## EXERCISE
Reproduce everything from the start of the material down to the line containing "[x=584, y=11]", swapping "formula dialog" for "formula editor" and leaving all else as it stands.

═══ RECORDS SUPPLIED ═══

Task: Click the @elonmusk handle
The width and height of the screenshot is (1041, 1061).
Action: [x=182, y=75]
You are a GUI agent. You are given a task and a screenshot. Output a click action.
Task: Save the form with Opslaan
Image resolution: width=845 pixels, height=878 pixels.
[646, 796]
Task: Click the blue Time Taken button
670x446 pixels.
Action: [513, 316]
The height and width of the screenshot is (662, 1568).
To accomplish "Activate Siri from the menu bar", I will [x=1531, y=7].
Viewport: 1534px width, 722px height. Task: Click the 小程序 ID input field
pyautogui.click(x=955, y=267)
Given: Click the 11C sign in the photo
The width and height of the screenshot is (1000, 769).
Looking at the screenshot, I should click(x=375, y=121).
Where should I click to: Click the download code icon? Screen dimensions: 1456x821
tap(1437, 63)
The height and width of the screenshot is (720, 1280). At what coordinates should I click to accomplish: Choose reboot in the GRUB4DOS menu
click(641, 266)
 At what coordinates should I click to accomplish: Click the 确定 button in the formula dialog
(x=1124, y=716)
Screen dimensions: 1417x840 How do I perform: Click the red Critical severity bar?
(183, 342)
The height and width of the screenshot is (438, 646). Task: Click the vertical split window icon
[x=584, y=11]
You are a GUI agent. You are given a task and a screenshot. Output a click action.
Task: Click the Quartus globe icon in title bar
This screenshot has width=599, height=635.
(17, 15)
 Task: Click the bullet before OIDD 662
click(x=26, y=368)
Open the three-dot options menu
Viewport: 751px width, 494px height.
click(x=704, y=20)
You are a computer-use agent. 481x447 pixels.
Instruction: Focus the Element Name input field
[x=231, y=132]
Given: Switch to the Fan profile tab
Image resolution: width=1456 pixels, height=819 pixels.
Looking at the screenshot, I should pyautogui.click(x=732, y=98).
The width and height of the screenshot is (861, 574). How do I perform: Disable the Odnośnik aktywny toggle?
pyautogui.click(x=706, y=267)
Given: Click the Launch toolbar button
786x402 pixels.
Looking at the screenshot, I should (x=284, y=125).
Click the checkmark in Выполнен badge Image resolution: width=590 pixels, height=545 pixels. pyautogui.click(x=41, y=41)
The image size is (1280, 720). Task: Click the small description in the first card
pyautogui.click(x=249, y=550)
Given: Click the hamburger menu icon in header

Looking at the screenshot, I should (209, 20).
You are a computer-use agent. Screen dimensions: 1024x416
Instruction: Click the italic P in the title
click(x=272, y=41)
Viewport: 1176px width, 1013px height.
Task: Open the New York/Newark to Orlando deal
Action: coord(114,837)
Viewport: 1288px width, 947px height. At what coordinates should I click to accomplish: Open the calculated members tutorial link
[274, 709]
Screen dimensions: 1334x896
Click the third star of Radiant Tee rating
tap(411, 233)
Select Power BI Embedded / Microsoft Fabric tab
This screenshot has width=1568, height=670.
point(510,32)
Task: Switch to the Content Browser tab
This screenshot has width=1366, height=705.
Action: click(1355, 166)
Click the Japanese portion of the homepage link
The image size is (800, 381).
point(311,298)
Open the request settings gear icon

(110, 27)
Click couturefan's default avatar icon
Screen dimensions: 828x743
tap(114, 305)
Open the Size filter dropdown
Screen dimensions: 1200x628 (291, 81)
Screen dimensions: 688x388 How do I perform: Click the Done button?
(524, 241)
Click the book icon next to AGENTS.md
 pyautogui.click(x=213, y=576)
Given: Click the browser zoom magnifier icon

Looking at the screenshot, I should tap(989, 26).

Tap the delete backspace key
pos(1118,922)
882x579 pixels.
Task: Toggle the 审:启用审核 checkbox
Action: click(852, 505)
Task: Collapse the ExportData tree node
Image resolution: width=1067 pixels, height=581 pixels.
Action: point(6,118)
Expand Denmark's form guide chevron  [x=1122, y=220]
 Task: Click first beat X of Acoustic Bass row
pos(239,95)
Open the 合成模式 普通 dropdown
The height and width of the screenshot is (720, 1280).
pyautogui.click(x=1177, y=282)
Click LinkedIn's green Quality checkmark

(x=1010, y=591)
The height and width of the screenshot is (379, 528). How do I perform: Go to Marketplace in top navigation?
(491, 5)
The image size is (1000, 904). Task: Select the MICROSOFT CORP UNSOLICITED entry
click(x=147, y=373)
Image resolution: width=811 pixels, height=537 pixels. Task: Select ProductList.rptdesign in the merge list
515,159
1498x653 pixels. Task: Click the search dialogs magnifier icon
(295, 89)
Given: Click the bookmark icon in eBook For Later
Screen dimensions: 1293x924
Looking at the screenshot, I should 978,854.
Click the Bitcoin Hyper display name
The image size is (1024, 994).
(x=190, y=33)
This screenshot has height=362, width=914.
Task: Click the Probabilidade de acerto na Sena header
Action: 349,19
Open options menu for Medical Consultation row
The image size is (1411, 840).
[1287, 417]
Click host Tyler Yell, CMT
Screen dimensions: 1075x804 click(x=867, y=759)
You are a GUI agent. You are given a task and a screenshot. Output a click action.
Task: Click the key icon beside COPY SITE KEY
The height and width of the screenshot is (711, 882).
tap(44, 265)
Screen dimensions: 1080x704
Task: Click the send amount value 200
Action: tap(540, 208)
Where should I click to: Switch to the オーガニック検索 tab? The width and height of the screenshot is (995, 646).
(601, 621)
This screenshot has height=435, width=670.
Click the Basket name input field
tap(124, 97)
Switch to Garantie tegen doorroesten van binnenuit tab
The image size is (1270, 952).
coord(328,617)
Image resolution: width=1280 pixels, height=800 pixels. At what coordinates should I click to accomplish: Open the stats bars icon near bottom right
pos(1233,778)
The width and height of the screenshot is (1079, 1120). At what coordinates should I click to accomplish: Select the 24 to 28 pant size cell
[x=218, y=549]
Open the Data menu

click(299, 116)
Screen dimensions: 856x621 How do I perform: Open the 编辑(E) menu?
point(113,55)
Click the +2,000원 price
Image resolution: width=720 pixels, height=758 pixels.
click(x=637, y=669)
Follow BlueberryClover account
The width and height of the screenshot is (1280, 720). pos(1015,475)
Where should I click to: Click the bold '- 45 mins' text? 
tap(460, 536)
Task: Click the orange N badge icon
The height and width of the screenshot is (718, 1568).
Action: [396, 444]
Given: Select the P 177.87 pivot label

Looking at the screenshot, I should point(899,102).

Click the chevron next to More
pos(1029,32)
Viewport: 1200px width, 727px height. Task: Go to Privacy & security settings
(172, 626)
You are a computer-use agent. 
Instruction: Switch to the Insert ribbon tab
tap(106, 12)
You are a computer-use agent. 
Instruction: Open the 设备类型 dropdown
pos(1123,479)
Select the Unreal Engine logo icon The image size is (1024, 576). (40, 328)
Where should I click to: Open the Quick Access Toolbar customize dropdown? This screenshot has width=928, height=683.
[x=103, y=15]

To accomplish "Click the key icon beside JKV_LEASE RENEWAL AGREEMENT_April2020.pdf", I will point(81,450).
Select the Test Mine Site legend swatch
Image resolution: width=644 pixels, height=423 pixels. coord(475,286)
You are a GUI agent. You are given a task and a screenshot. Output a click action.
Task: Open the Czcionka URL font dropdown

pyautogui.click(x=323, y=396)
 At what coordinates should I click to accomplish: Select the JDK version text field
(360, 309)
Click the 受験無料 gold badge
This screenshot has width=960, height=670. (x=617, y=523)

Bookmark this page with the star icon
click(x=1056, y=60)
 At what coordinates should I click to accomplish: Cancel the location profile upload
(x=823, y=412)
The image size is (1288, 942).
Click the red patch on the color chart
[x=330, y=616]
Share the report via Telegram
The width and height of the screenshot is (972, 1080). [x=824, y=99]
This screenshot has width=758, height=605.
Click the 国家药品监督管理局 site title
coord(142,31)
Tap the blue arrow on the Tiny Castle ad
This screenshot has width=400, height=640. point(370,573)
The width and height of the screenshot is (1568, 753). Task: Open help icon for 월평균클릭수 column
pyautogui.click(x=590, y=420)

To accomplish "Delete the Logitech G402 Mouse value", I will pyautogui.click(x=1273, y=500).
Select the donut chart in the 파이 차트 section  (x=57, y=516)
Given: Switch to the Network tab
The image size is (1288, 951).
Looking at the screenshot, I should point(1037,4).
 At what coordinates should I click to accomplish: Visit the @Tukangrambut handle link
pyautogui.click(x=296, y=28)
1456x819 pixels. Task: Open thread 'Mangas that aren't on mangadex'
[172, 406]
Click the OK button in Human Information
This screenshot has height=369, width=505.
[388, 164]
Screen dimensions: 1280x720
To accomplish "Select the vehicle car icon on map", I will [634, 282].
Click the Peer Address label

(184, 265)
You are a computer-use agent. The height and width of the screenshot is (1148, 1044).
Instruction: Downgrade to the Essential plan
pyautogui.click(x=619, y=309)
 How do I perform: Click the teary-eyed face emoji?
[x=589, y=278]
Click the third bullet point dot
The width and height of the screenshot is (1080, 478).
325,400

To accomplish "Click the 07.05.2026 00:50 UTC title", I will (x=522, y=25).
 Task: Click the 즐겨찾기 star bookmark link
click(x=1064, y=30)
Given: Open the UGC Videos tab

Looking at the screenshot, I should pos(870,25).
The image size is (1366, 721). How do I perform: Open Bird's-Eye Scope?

═══

## ANSWER TO THIS PROBLEM
Task: Click the @elonmusk handle
The width and height of the screenshot is (1041, 1061).
Action: [x=182, y=75]
You are a GUI agent. You are given a task and a screenshot. Output a click action.
Task: Save the form with Opslaan
Image resolution: width=845 pixels, height=878 pixels.
[646, 796]
Task: Click the blue Time Taken button
670x446 pixels.
Action: [513, 316]
The height and width of the screenshot is (662, 1568).
To accomplish "Activate Siri from the menu bar", I will [x=1531, y=7].
Viewport: 1534px width, 722px height. Task: Click the 小程序 ID input field
pyautogui.click(x=955, y=267)
Given: Click the 11C sign in the photo
The width and height of the screenshot is (1000, 769).
Looking at the screenshot, I should click(x=375, y=121).
Where should I click to: Click the download code icon? Screen dimensions: 1456x821
tap(1437, 63)
The height and width of the screenshot is (720, 1280). At what coordinates should I click to accomplish: Choose reboot in the GRUB4DOS menu
click(641, 266)
 At what coordinates should I click to accomplish: Click the 确定 button in the formula editor
(x=1124, y=716)
Screen dimensions: 1417x840 How do I perform: Click the red Critical severity bar?
(183, 342)
The height and width of the screenshot is (438, 646). Task: Click the vertical split window icon
[x=584, y=11]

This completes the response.